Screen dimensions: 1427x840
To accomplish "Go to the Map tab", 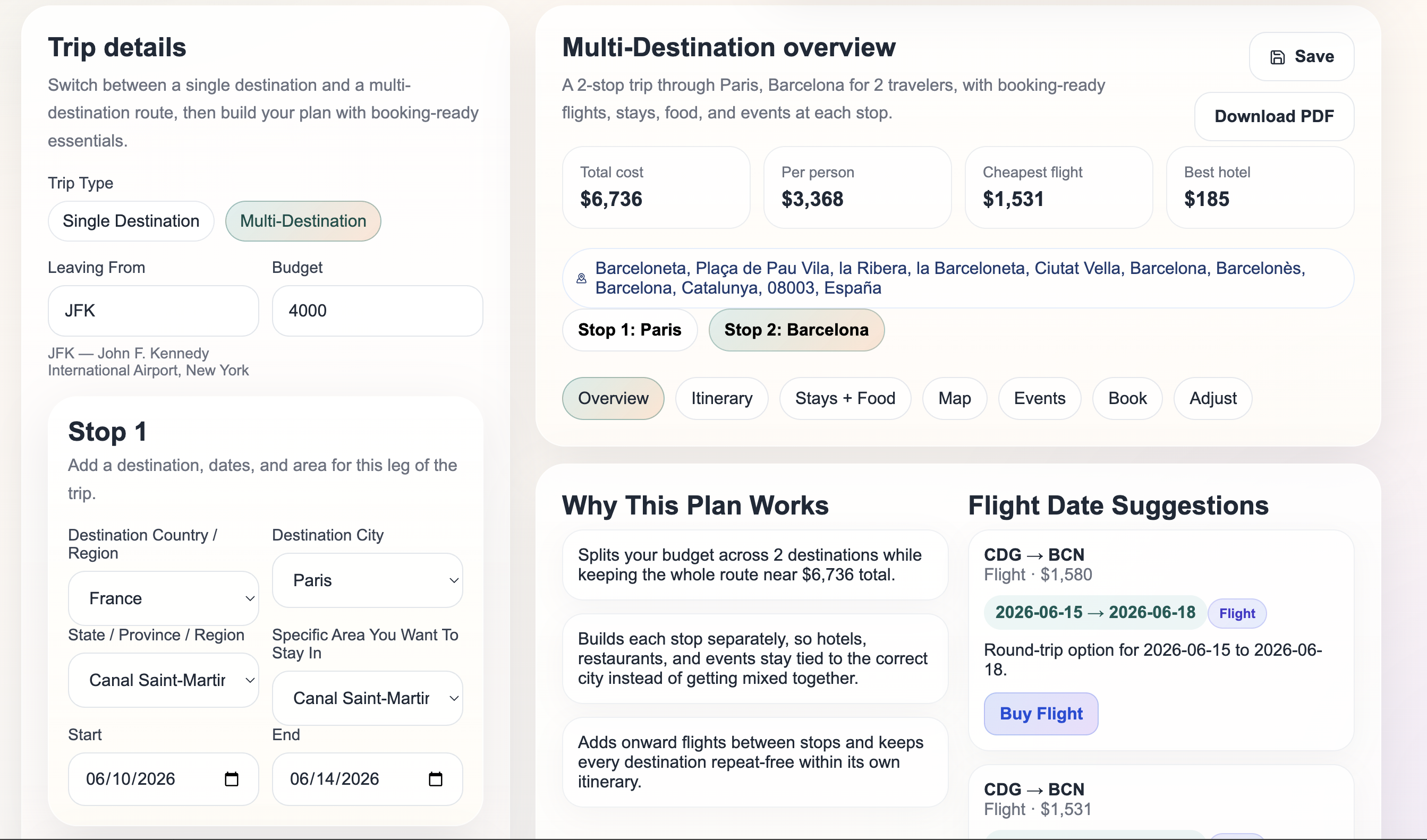I will [x=954, y=398].
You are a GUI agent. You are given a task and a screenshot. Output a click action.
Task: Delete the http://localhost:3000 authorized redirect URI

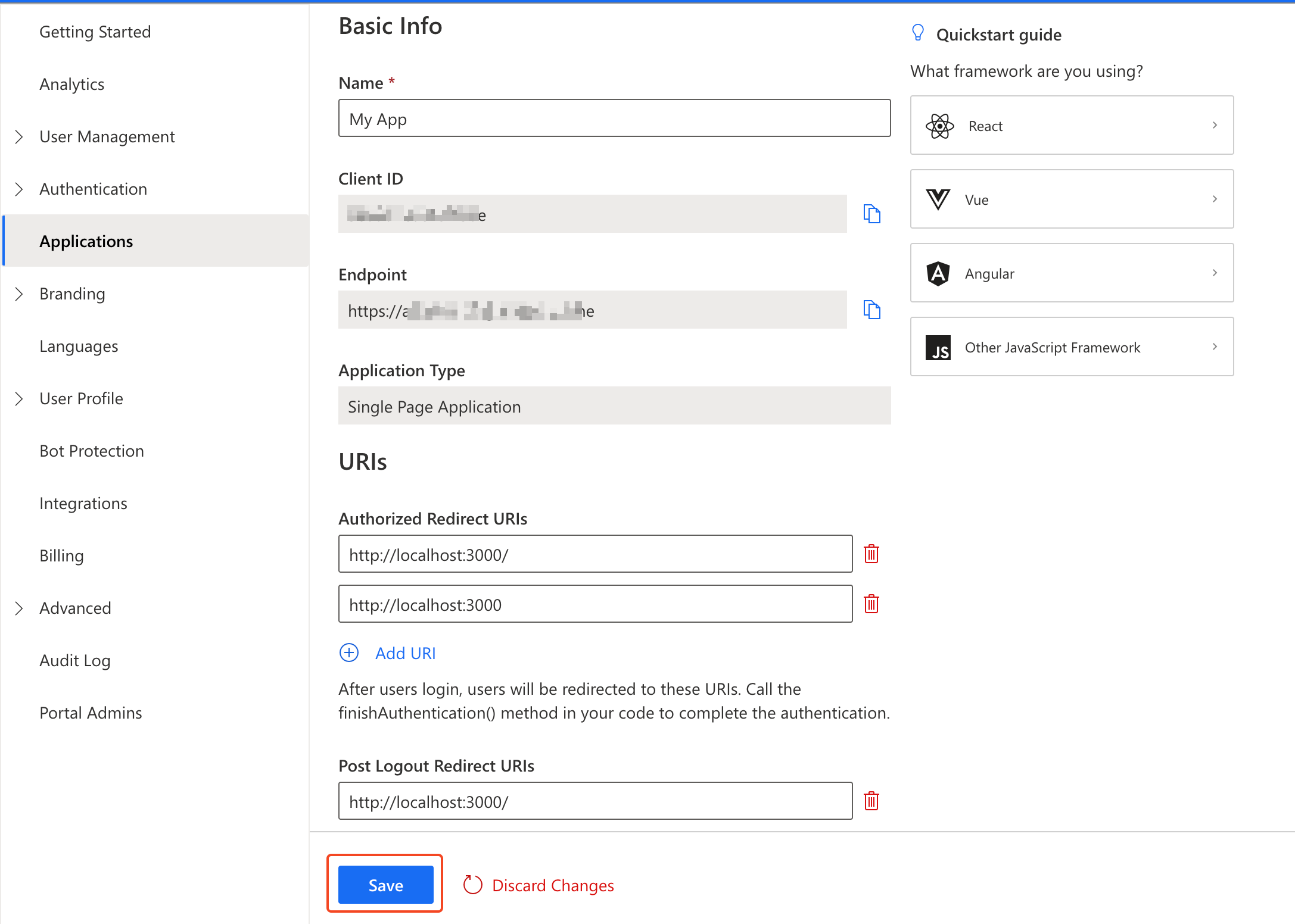(871, 604)
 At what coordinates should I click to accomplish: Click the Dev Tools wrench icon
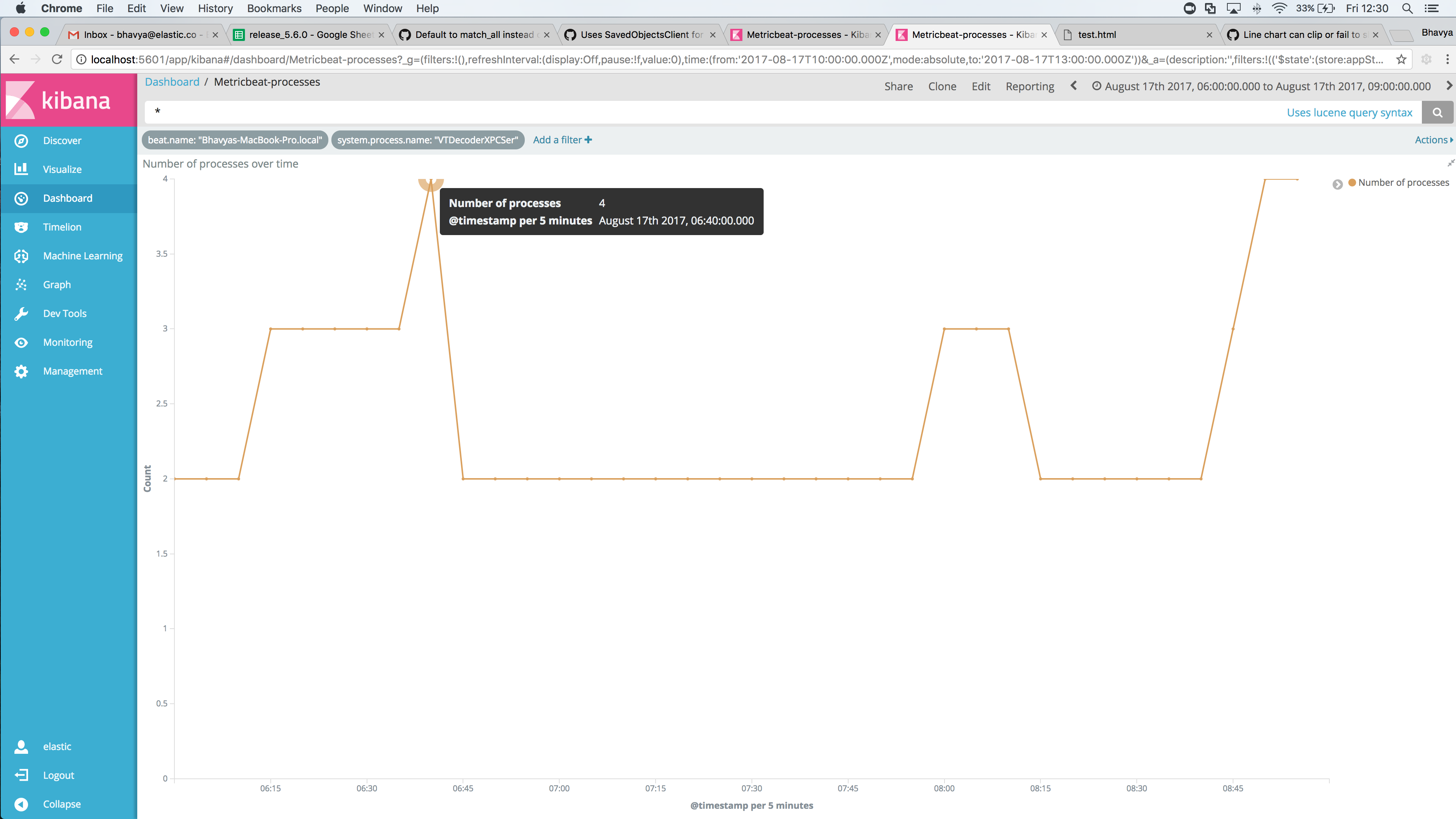[22, 314]
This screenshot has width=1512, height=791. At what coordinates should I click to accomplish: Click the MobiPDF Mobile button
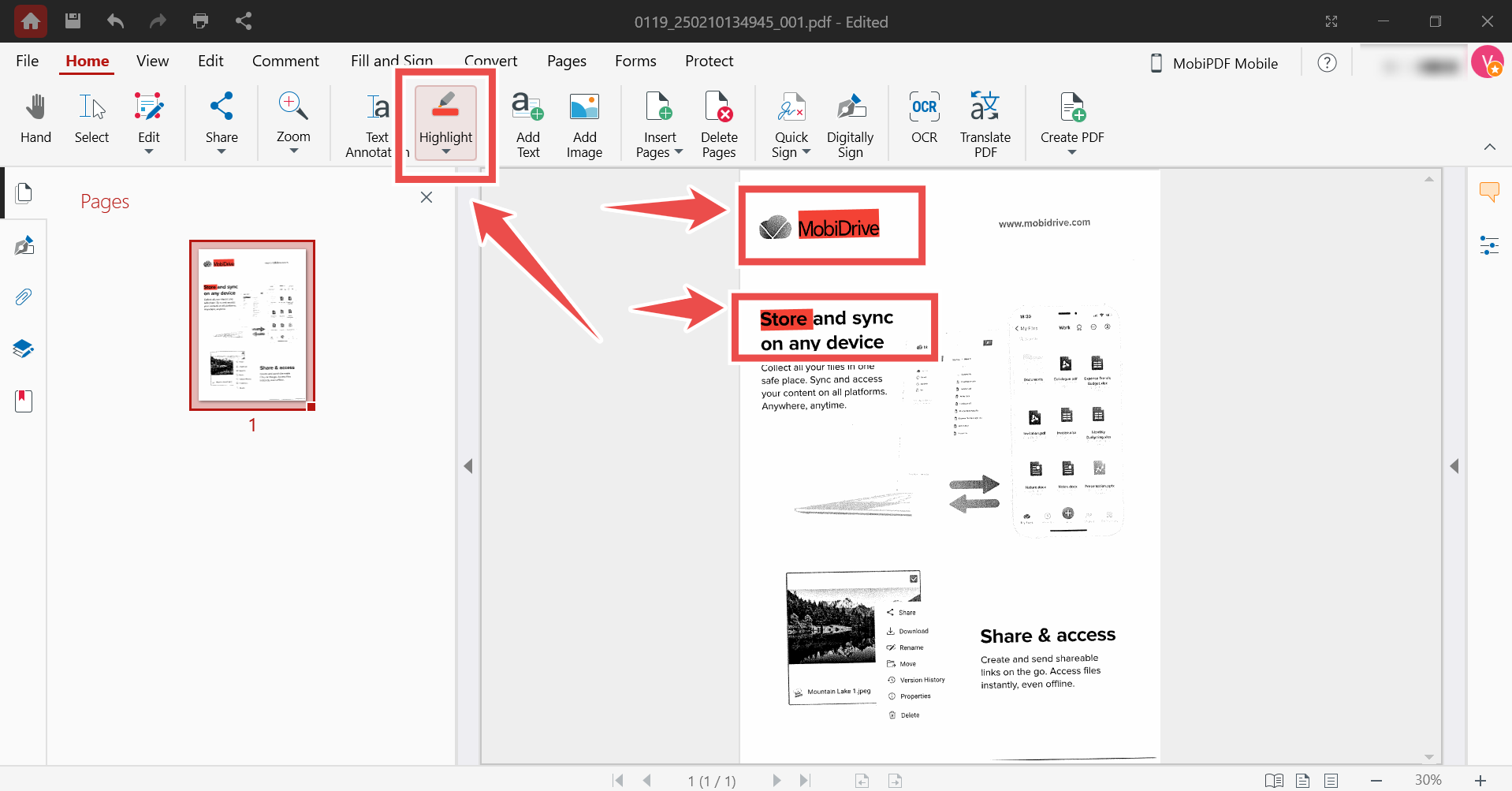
━━━━━━━━
• What the task requires
Total lines holding "screenshot" in the records: report this figure alone.

• Answer to the exercise
2